* **Goal of the exercise**:
Please reproduce the entries exactly as they appear below, but not the pictures.

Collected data

================

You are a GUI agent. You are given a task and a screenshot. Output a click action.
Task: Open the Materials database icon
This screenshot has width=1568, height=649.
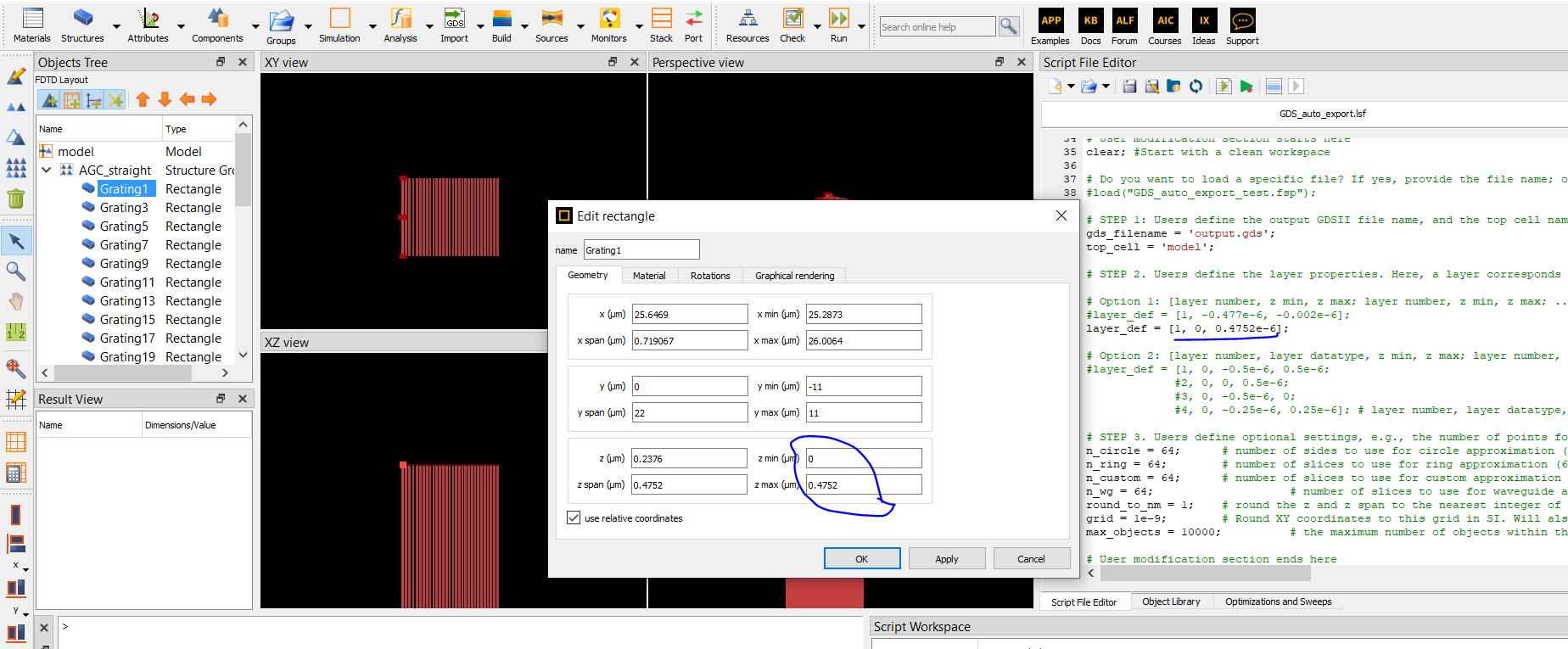point(32,19)
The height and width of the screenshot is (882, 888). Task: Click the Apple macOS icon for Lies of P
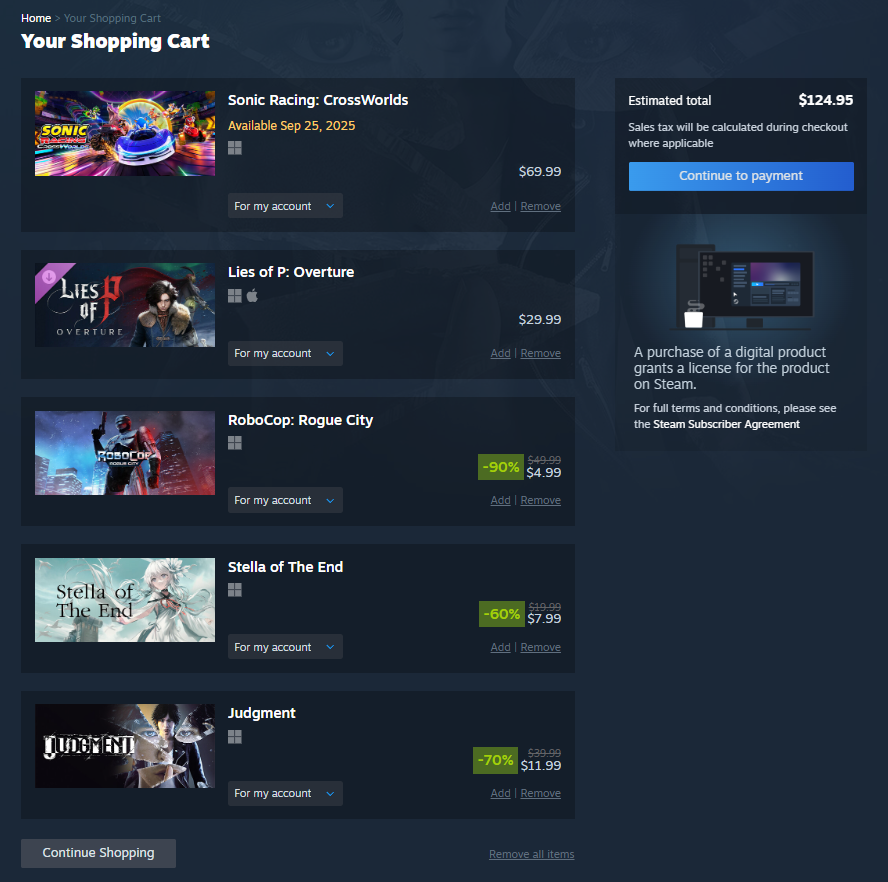pos(252,296)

================

* **Exercise response**:
You are a GUI agent. You are given a task and a screenshot. Output a click action.
Task: Open the Materials database icon
This screenshot has width=1568, height=649.
point(32,19)
The height and width of the screenshot is (882, 888). Task: Click the Apple macOS icon for Lies of P
pos(252,296)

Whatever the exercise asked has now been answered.